Совсем недавно в Лос-Анджелесе провели удивительный эксперимент, «обучив» необученных животных путем переливания им гемолимфы от обученных. Только предварительно из переливаемой жидкости исследователи убрали все белки, оставив только молекулы РНК. Это уже касается раздела науки об эпигенетике, по поводу которой еще совсем недавно было много споров среди ученых.
Поясню, о чем это. Есть ДНК — наша последовательность генов, то, что мы получили от папы с мамой и что составляет нашу личность. ДНК не меняется, что бы мы ни выучили, ни узнали. Ваш геном в клетке кожи и мозга одинаков. Но! Почему-то в коже — клетка кожи, а в мозге — клетка мозга. Почему? Набор работающих генов, которые активны в клетке мозга, составляет до 80% от возможного, в коже — всего 8%. Кто управляет этим? Оказывается, именно эпигенетическая регуляция, которая и определяет, будет ли у вас экспрессироваться (проявлять активность) тот или иной ген. Память, как выяснилось, тоже работает с участием эпигенетической регуляции.
— Были ли работы, подобные американской, в вашем институте?
— Была одна интересная работа, которая также подтвердила влияние эпигенетических факторов на способности живых существ. Обычно на 100% хороших школьников или лабораторных животных приходится процентов 20 тех, кто плохо обучаем. Мы в лаборатории работали с улитками, и немногочисленную группу «двоечников» сразу отселили подальше, пока работали с «успешными учениками».
Но два года назад у нас кончились животные. Ждать новую партию надо было два месяца (такая ситуация может возникнуть только в России). Я говорю коллегам: «Пока ждем, давайте попробуем вколоть оставшимся «двоечникам» эпигенетический регулятор». Причем взяли самый простой, который есть у нас даже в кишечнике. Это известное вещество — усилитель экспрессии некоторых генов. Он есть в сливочном масле, вырабатывается бактериями кишечника из клетчатки. Мы взяли дозу, в 100 раз превышающую ту, что обычно присутствует в кишечнике.

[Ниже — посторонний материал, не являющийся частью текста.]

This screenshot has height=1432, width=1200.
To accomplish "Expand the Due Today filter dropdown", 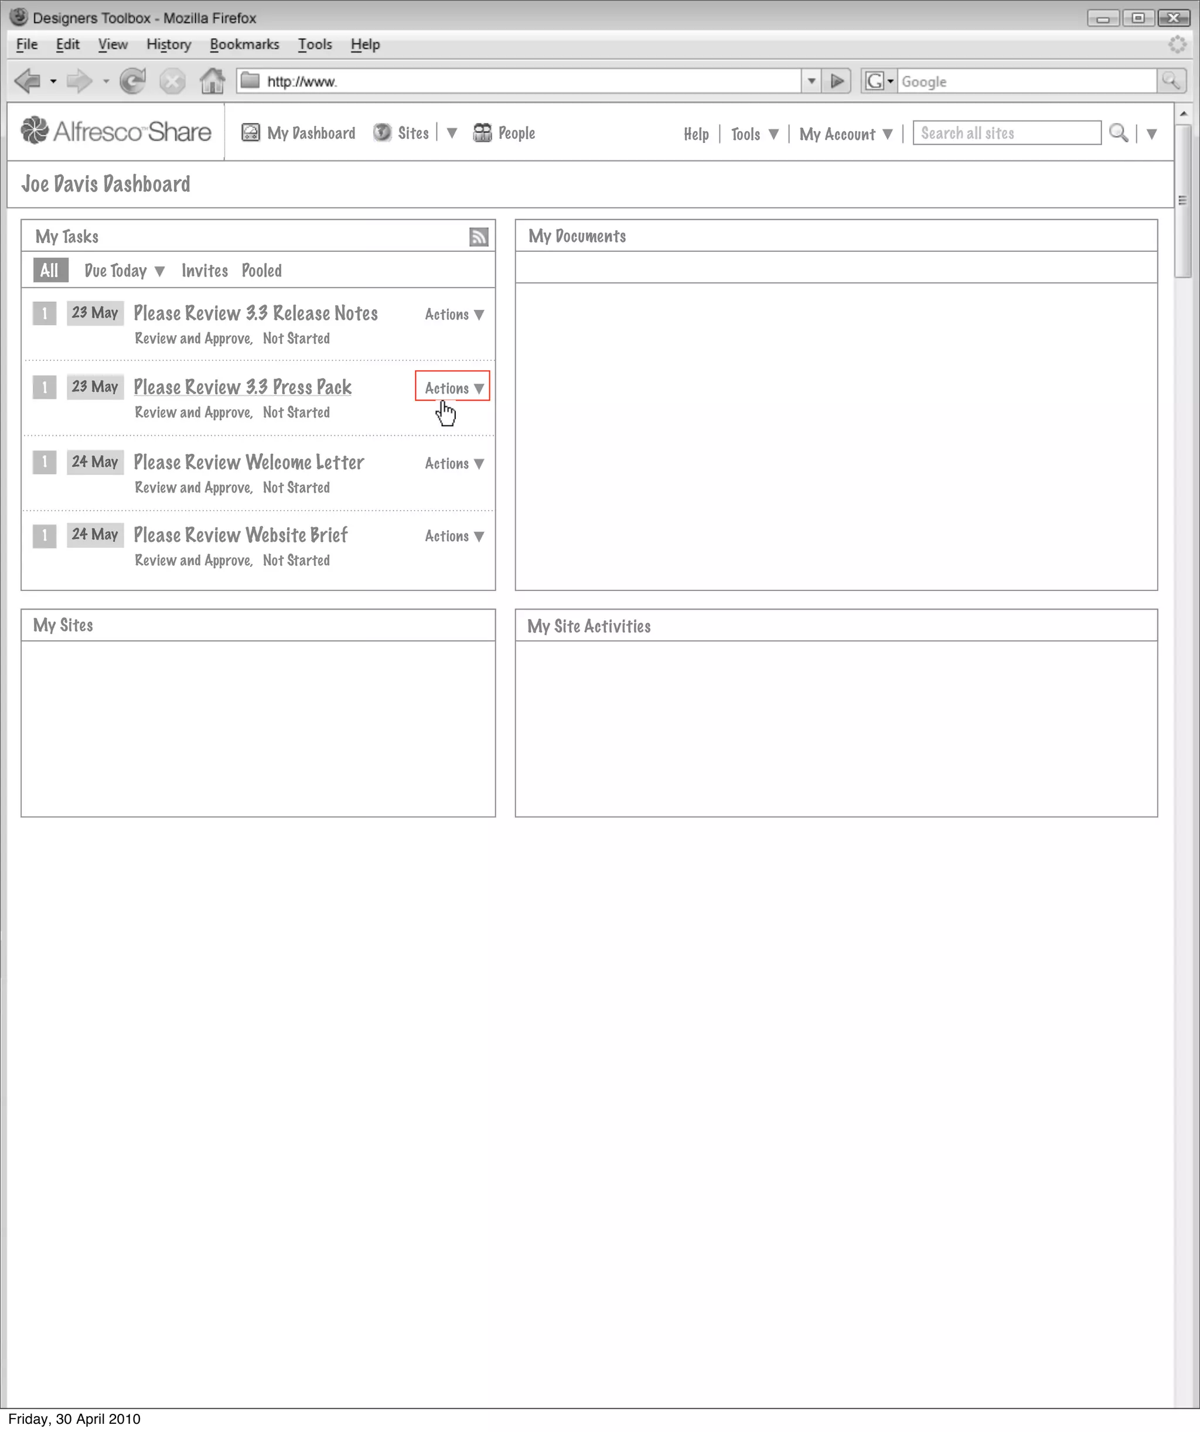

Если раньше «ученики» этой группы практически не помнили, что еще вчера их били током (на следующий день все благополучно забывали), то после введения регулятора уже на следующий день заметно подтянули свою память. Причем настолько, что их нельзя было отличить от «отличников»!
— Это же сенсация! Так можно было бы улучшить способности многих людей к разным наукам, к языкам.
— Так-то оно так, но пока до этого очень далеко. Последствия от такого введения эпигенетического регулятора пока так же непонятны нам, как и от влияния транскраниальной стимуляции мозга. Физиология организма едина. Мы понимаем: если что-то где-то сдвинули, в другом месте тоже обязательно подвинется. Кстати, потом, когда мы получили партию хороших «учеников», мы ввели этот же регулятор и им и с удивлением обнаружили, что с ними ничего не произошло... Оказывается, если память уже хорошая, то улучшить ее эпигенетическим способом уже нельзя. Сейчас уже многие пришли к выводу, что любая патология — это нарушение в области эпигенетики, сдвиг баланса. Если мы научимся блокировать процесс сдвига, будем понимать, где именно и как он произошел, то будем потом лечить людей за счет мобилизации собственных ресурсов и регуляции активности генов — без приема ежедневных лекарств.